= Stop light party =

Social event

A stop light party, stoplight party, traffic light party or traffic party is a party at which guests wear different colors indicating their relationship-seeking status. While they may be held anytime, anywhere; they are commonly held around Valentine's Day and in areas around colleges and universities.

==Concept==
The basic idea of the party is that each guest wears clothing, or a glow stick, in a color that best suits their status. The color green means that one is single and looking for a relationship. Red means that one is in a relationship, or not looking for one. Yellow may mean "unsure" or "maybe," or could mean that one is in a relationship but still open to advances.

The purpose of a stop light party is to decrease the apprehension associated with approaching potential partners at parties. It also serves the purpose of providing an easy indicator of one's unavailability, to fend off unwelcome advances. The color codes derive from the traffic light signal colors indicating red for stop, yellow for caution/slow down, and green for go.

==History==
The earliest documented examples of a Stop Light or Traffic Light Party held in the public setting can be traced back to the late 1990s and the college town of Albany in upstate New York, where a promoter named Bill Kennedy was throwing them in nightlife venues across the city. The party would gain in popularity after a large nightclub named Sneaky Pete's opened in the winter of 2000. Kennedy would give out glow necklaces and had a large decommissioned traffic light lit up at every party.
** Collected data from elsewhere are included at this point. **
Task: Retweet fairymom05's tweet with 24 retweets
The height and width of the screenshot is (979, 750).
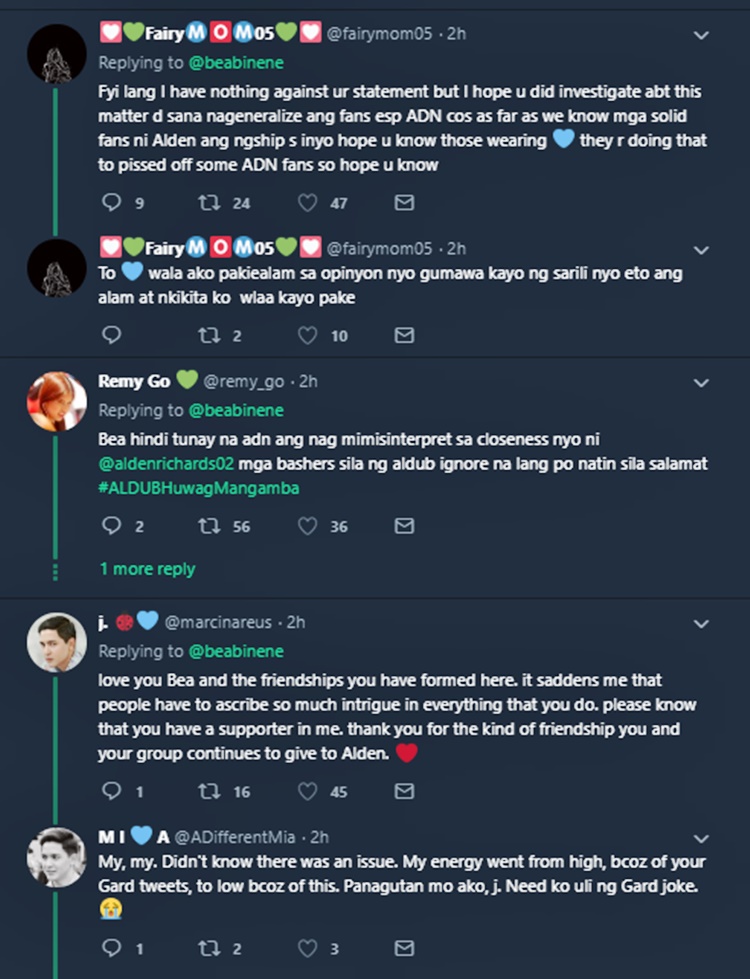Action: [211, 203]
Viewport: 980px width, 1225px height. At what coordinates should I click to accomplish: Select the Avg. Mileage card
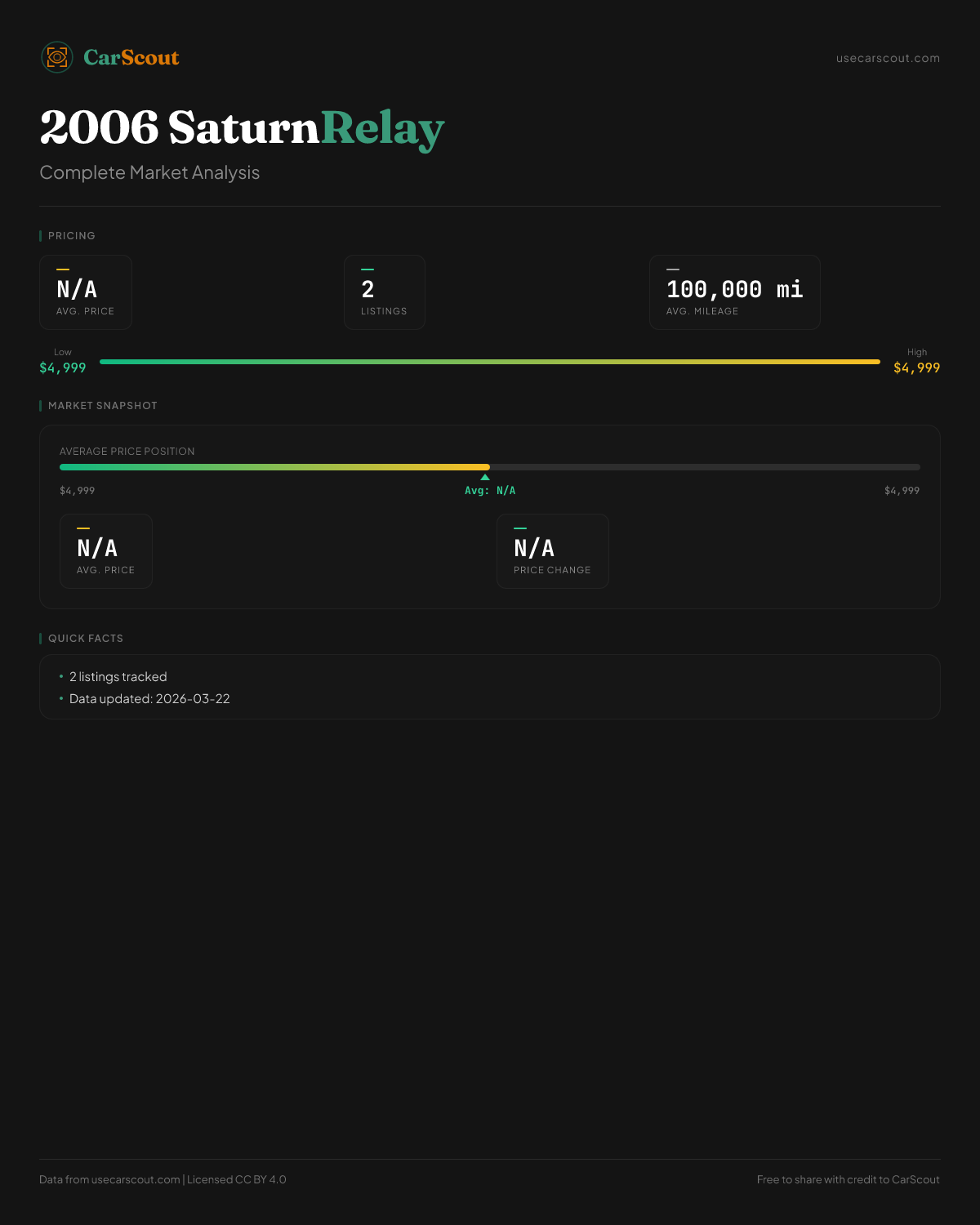tap(734, 292)
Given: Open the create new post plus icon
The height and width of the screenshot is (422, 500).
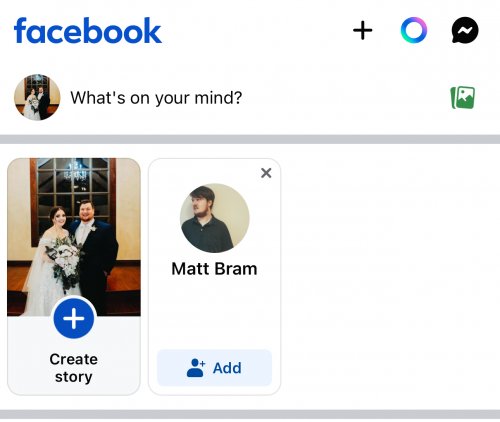Looking at the screenshot, I should click(x=363, y=30).
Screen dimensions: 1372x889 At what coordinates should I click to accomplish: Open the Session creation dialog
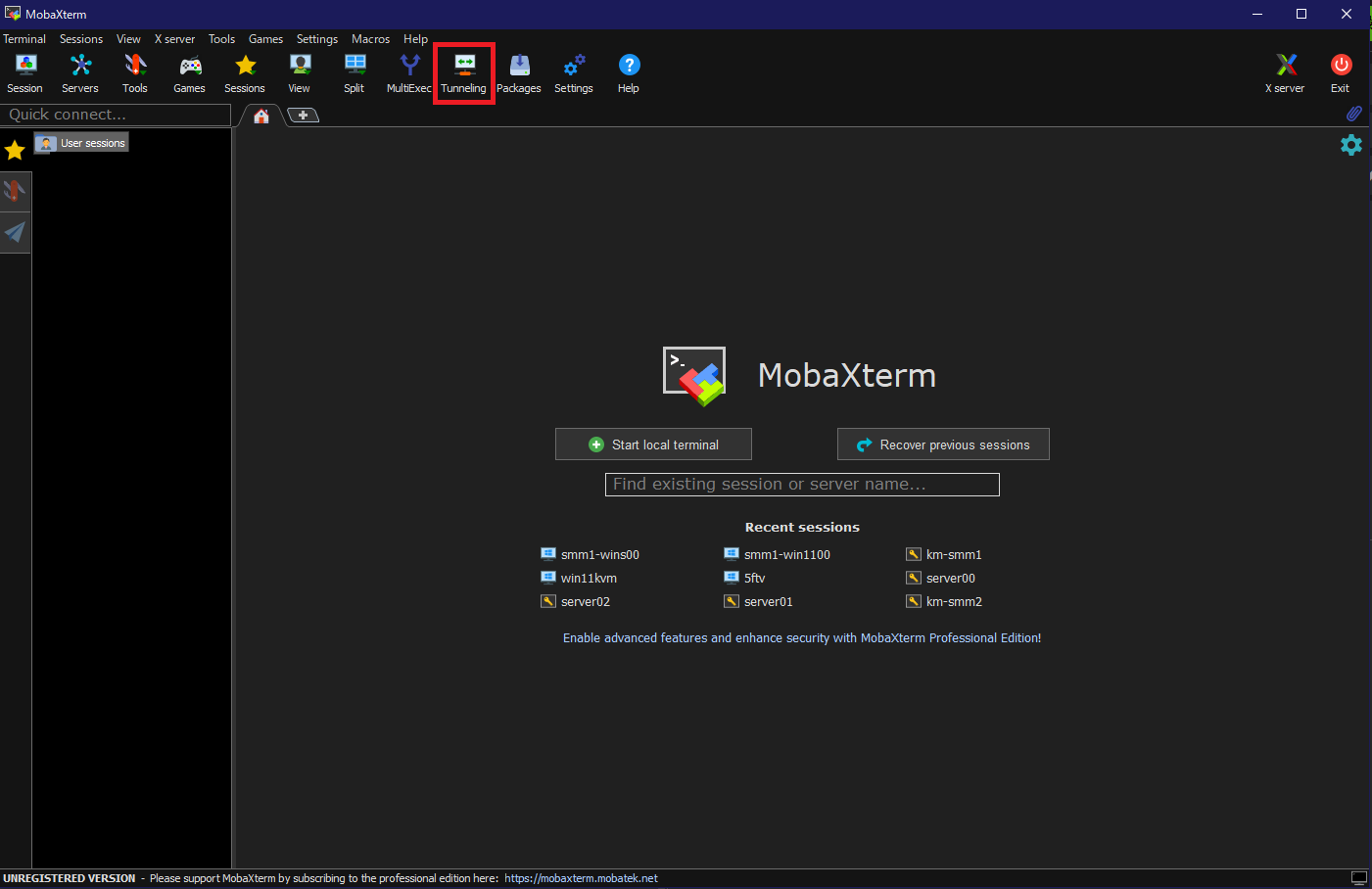pyautogui.click(x=24, y=71)
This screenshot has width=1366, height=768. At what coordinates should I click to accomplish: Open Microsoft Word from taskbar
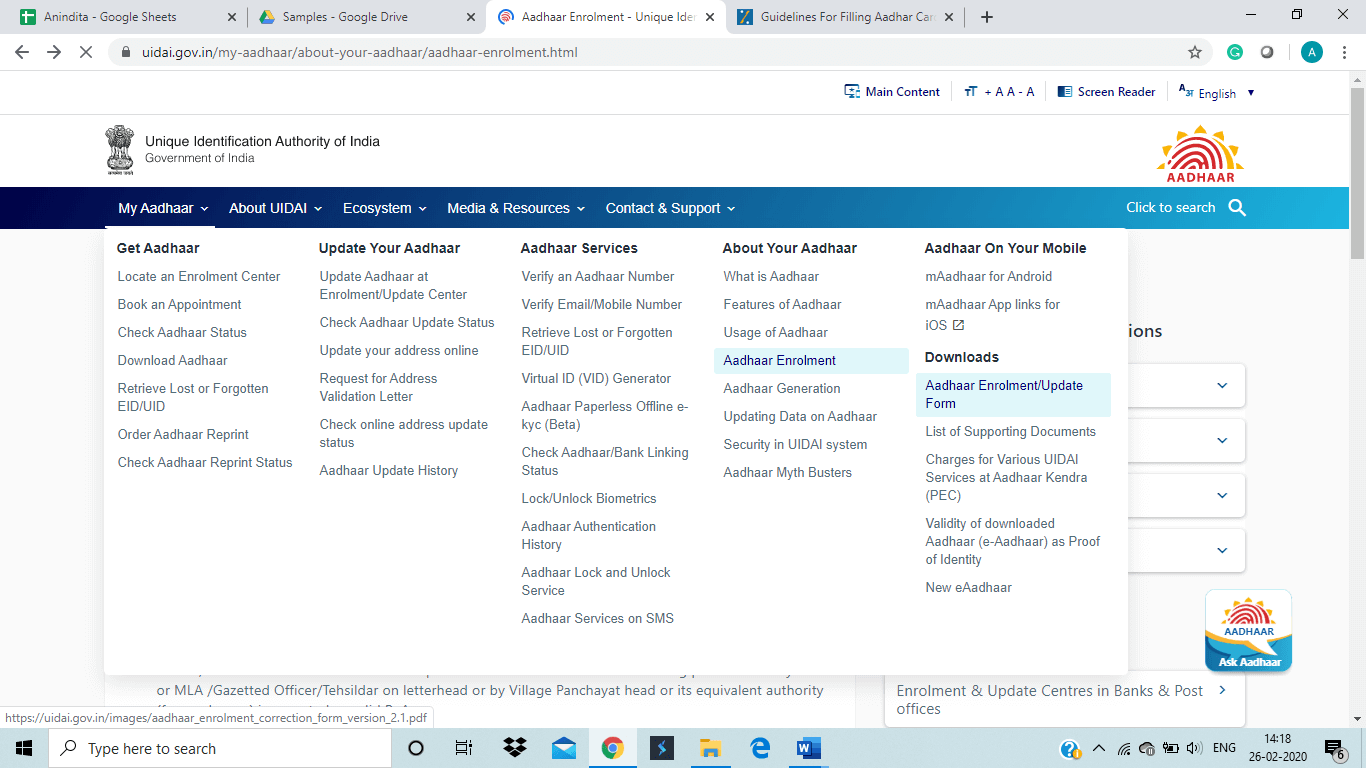click(808, 748)
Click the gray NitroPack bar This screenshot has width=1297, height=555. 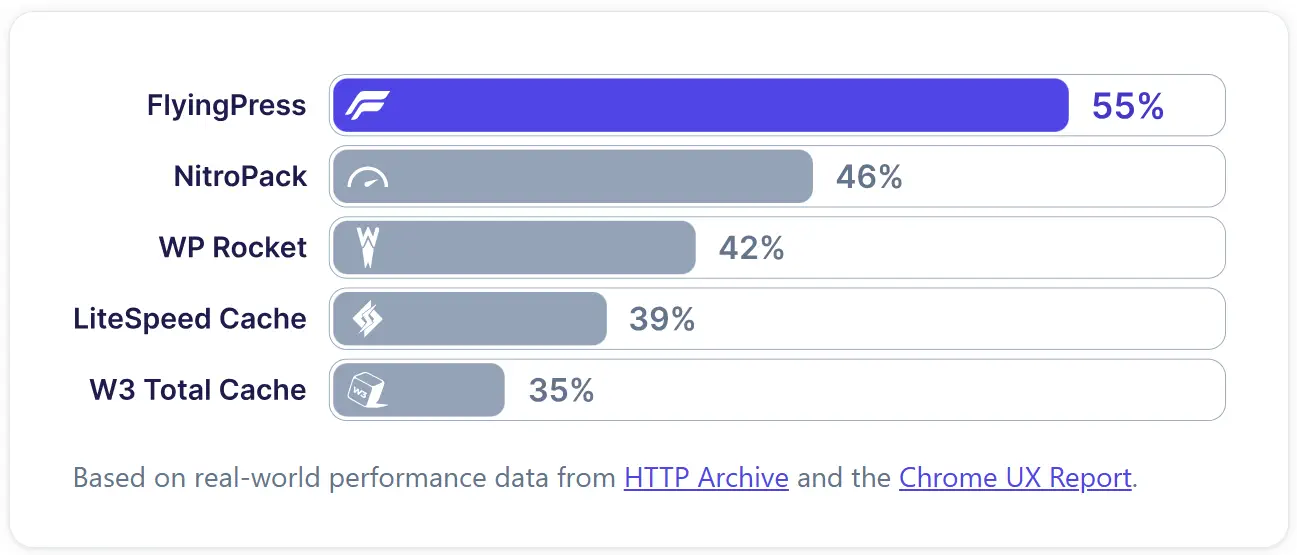(x=600, y=177)
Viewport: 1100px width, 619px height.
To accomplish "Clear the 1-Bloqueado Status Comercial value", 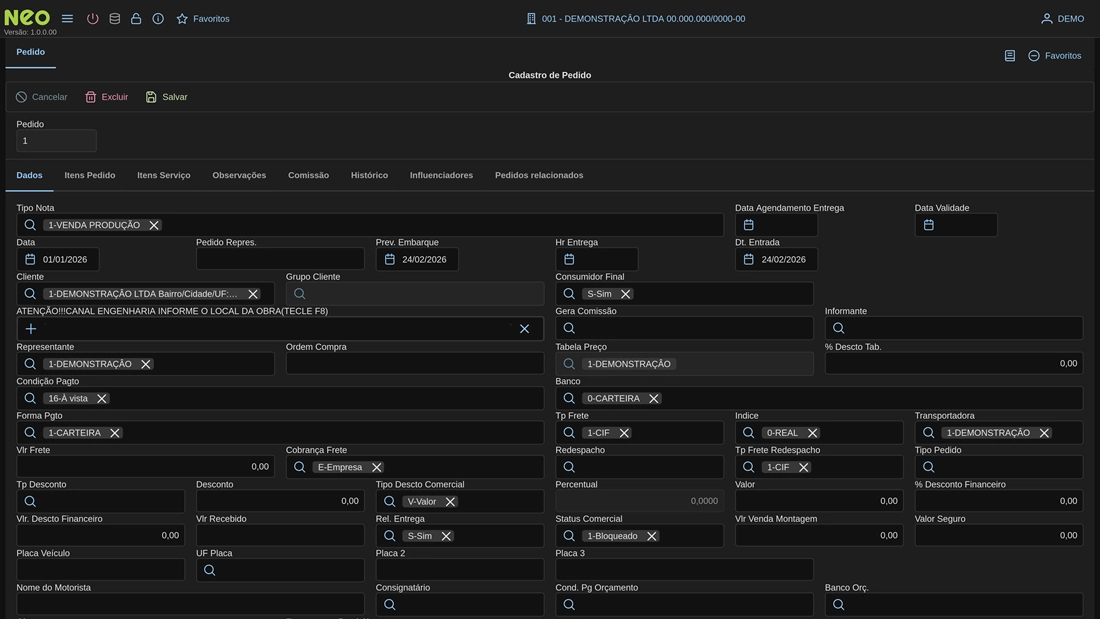I will click(651, 536).
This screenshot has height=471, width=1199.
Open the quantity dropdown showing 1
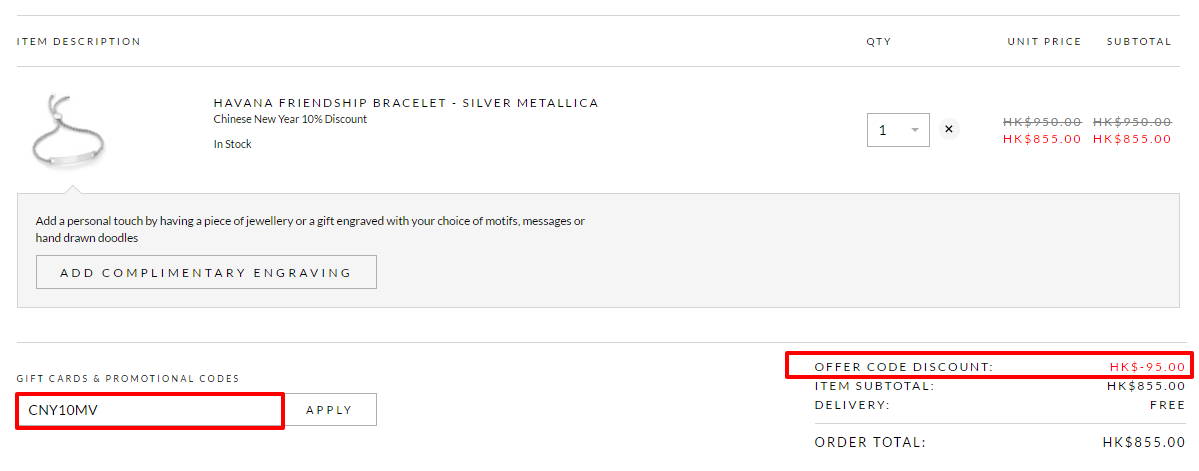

After years of creating a local buzz, the party received national attention in 2005 after the Albany Times Union ran a feature story about it. The Associated Press (AP) picked up on the story, and it ran nationally on the front page of papers across America. Internet dating site Match.com ran a feature story and after that and the concept went viral. It has been thrown in venues across the world since, receiving extensive media coverage.